After starting late because of a hamstring strain and then going 4-for-30 out of the gate, the erstwhile Cubs prospect is 14-for-37 with four home runs in his last nine games. He has a .915 OPS overall, which closely tracks with his performance in the Yankees system last season.
Brennen Davis launches a homer to tie last night's game 🚀 pic.twitter.com/IPpODqaLWI
— Mariners Player Development (@MsPlayerDev) April 27, 2026
There are, like, a million caveats that come with believing in Davis as any kind of solution. Even though he's just 26 years old and has never played in the majors, he feels like a guy who's over the hill. He was last considered an elite prospect four years ago, and the hamstring injury is but one of many in a long line of physical issues that have held off his call to The Show.
The talent has always been there, however, and it's showing up in the numbers under the numbers right now. He's hitting the ball at an average of 93.3 mph, with a 51.0 hard-hit rate and a 15.7 barrel rate. All three are comfortably above the norms at the Triple-A level, not to mention in line with all the hard contact Davis made in spring training.
Brennen Davis should be the next man up for the platoons the Mariners are trying to figure out
At the big league level, Julio RodrÃguez and Randy Arozarena are the only everyday righty batters the Mariners have. They're otherwise using platoons at right field and designated hitter against lefty pitchers, and here's how that's going: Seattle's .287 wOBA in RHB vs. LHP matchups is 26th in MLB.
Rob Refsnyder is starting to come around, which is a good thing given his status as the club's resident lefty masher. Yet as partners in crime go, Connor Joe and Will Wilson are merely filling in while Brendan Donovan (who bats lefty) and Robles are out.

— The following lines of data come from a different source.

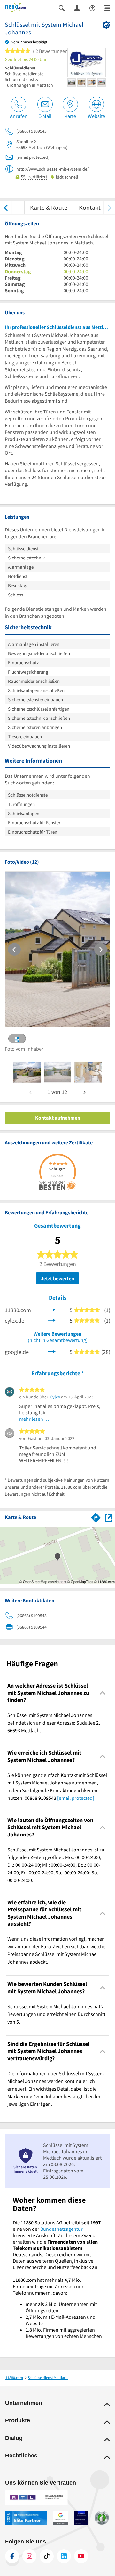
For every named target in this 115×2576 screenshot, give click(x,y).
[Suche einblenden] (62, 7)
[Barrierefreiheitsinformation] (92, 7)
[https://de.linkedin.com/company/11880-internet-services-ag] (64, 2556)
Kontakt (90, 207)
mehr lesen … (34, 1419)
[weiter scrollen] (109, 207)
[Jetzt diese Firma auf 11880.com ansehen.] (52, 1309)
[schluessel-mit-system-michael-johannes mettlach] (27, 1072)
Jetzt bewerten (57, 1278)
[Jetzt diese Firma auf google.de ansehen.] (52, 1350)
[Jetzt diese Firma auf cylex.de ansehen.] (52, 1320)
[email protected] (75, 1798)
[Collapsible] (102, 1693)
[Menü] (107, 7)
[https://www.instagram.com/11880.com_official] (29, 2556)
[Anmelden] (77, 8)
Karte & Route (48, 207)
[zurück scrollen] (5, 207)
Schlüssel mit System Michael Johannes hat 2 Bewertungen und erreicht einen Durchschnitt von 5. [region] (56, 2014)
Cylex (55, 1397)
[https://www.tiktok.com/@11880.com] (47, 2556)
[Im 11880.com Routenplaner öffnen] (96, 1516)
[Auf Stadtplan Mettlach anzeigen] (108, 1517)
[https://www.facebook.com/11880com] (12, 2556)
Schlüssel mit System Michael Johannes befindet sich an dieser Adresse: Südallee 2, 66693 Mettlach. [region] (53, 1722)
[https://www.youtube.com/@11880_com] (81, 2556)
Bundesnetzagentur (61, 2229)
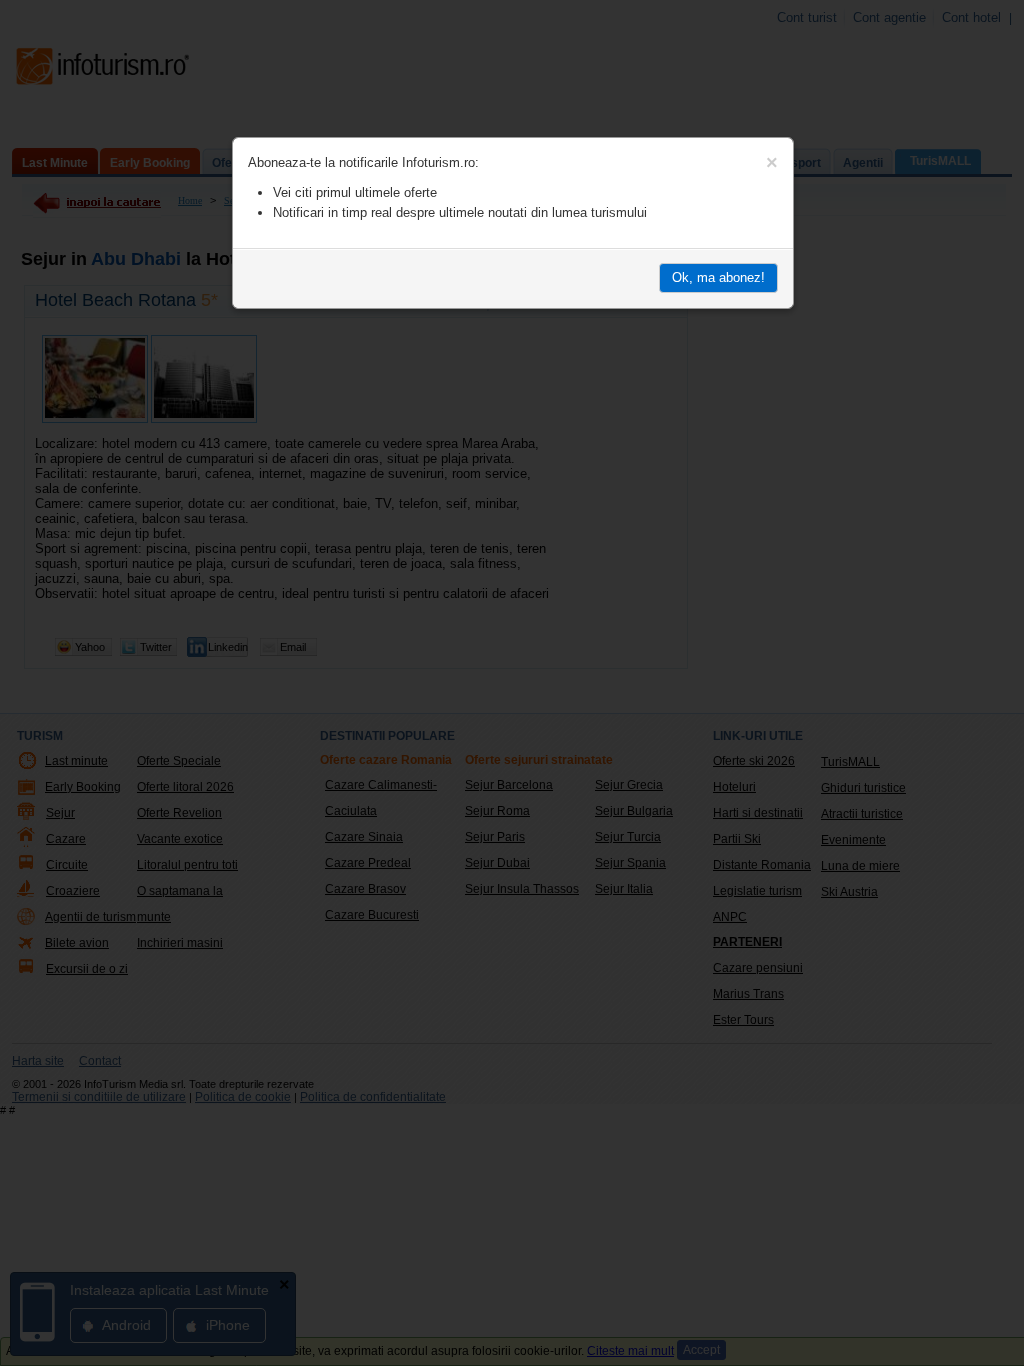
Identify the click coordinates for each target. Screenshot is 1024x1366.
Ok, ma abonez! (718, 277)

Just in the abstract, Robles might not be the right guy to work in tandem with Luke Raley in right field or Dominic Canzone at DH. His excellent 2024 stint with Seattle looks increasingly like an outlier. And for his career, a .713 OPS against lefties compared to a .673 OPS against righties doesn't signify that much of a platoon advantage.
Davis' own performance against lefties in the minors has been inconsistent, but the trendline is pointed up. We're talking small sample sizes because of his injuries, but this is the second year out of the last three that his OPS against lefties has been over 1.000.
If he's going to get an audition, it should come sooner rather than later. It makes sense to see what he can do while Robles is still recovering from his strained right pec, which was going to require a few more weeks as of April 17. The hope would be that Davis could at least be better than Joe, who is 3-for-14 with five strikeouts. That's a low bar to clear, and a healthy Robles could step in if Davis failed to clear it.
The potential reward, though, is a long-awaited hit on a former top prospect. Even if all it did was get the platoons into shape, the impact on Seattle's playoff odds could still be significant.